As I said before, I was on the lookout for ground covers. After seeing Stachys byzantina in this garden, I'm tempted to try it again. It looks so nice here. Dense and full, no big masses of dead foliage. In my garden, it always got too mushy in winter. Woolly leaves that disintegrate into furry mush. Not my idea of a good time. I hated cleaning them up. But they were also growing in particularly rich soil and grew rather lushly, overtaking some of their neighbors. Perhaps elsewhere in my garden, with leaner soil (and maybe a different cultivar) they wouldn't be so bad.

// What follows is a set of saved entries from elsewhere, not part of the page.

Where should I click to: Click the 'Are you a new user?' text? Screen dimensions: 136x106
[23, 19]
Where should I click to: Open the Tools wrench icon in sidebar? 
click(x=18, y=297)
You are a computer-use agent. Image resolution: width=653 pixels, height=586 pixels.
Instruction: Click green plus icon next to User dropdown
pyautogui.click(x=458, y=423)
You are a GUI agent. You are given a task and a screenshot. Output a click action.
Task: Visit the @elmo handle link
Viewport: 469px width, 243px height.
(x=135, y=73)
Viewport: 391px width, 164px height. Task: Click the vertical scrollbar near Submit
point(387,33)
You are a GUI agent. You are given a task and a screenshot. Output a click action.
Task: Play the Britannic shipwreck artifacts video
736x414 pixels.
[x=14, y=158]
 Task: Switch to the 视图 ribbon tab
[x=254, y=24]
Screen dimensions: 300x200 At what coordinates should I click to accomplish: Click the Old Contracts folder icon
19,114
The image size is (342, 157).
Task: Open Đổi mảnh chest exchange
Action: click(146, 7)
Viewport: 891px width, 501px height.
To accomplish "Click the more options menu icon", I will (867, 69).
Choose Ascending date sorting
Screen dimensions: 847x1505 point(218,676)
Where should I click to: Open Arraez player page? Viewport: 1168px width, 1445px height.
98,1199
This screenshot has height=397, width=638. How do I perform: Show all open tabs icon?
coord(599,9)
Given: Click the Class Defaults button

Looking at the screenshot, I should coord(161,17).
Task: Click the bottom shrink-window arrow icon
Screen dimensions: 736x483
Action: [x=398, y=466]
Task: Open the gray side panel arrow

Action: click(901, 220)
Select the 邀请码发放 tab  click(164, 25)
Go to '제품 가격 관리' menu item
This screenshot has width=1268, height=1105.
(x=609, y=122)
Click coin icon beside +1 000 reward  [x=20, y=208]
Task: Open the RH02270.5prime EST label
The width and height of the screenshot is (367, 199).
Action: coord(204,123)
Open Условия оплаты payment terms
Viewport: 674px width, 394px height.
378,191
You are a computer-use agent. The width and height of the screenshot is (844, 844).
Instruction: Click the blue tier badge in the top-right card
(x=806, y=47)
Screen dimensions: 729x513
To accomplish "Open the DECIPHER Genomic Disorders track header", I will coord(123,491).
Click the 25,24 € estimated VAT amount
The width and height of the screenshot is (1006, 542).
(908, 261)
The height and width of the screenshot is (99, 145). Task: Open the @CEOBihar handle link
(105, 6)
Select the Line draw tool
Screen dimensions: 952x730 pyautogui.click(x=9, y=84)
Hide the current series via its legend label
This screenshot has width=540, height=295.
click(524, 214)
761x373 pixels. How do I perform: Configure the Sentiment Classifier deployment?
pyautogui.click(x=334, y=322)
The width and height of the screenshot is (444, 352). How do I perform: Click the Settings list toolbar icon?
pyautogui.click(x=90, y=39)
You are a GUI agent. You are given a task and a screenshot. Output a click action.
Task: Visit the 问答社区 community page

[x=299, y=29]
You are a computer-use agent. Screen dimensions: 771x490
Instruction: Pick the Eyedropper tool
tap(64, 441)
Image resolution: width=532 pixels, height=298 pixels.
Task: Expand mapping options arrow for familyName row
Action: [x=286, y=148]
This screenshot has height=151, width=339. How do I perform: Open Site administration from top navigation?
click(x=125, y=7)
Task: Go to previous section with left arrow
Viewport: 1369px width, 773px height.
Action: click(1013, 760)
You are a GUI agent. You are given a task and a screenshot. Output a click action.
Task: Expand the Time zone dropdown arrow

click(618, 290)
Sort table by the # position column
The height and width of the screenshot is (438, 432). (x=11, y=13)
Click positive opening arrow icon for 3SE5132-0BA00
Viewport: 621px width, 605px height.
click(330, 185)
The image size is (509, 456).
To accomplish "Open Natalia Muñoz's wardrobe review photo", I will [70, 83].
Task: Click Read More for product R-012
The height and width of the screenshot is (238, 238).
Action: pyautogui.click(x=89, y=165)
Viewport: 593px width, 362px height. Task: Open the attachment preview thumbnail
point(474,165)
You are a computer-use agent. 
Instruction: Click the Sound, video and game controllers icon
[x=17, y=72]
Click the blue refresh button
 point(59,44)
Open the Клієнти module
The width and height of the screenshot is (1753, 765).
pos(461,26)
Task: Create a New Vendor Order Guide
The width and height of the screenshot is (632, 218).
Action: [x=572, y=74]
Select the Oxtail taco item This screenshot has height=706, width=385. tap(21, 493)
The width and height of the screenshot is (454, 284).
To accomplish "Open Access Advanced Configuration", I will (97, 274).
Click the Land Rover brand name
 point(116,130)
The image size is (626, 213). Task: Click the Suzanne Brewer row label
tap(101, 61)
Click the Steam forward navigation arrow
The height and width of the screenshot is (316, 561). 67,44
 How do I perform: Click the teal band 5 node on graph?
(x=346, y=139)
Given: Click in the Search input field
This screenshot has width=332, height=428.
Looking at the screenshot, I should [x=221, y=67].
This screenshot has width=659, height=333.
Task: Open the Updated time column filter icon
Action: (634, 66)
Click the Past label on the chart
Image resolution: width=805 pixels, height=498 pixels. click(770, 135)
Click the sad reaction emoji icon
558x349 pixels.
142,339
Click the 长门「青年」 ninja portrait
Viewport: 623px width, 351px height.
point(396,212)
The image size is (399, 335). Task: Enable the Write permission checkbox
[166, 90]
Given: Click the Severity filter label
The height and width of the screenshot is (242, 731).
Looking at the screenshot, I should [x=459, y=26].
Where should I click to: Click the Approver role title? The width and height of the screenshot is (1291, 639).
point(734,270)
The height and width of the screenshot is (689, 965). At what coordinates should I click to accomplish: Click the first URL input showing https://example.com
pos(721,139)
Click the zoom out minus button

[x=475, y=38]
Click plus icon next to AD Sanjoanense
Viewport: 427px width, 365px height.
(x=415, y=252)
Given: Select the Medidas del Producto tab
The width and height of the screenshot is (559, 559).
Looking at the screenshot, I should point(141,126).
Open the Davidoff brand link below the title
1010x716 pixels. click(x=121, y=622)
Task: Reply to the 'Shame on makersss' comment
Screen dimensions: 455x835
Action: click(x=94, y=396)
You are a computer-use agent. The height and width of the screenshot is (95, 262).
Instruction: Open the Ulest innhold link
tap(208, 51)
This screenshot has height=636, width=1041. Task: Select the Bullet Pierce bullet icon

Monarda and grasses make a lovely combination. I tried monarda once, but planted it in a spot that was too dry and far from a hose. I have other spots where it could grow, but don't have any particularly strong desire to plant it in any of those spots. I do love this combination, though!

This meadow of Nassella tenuissima and blue fescue was another favorite scene of mine in this garden. The blue fescue and tawny nassella go so well together, and the nassella shimmered and moved in the summer breeze. I'd spent most of my gardening life somewhat fearful of the exuberant self-sowing nature of Nassella tenuissima, but after seeing this planting, I realized I didn't care. I wanted it.

I also thought it was a novel combination to plant roses among the nassella. It's not a pairing I would normally think of, but the nassella makes the roses look all the more vibrant, and at the same time, a bit more natural, I think.

I love any garden with Acer griseum (paperbark maple). This has to be one of my top ten favorite trees, just don't make me actually write down a top ten list. I'd have to get creative with numbers to fit them all in.

More birches emerging from a huge swath of heath, dotted with a few deciduous shrubs to echo the background. I wouldn't mind recreating this heath ground cover in my garden, at least in some spots. It's tough, easy, and will stop just about any weed. And the bees go absolutely bonkers for it.

More birches, and that beautiful white-flowered aster-like flower. I want to say it's Eurybia divaricata, but I'm not sure. My knowledge of the aster family is pretty limited. I can't find anything about a cultivar with chartreuse foliage like this, but did find one photo of supposedly the regular species with foliage this color. Does it depend on the growing conditions? I see the ones in more shade are darker green. Looking at this photo again, I'm tempted to find a place somewhere in one of my shade beds to try it.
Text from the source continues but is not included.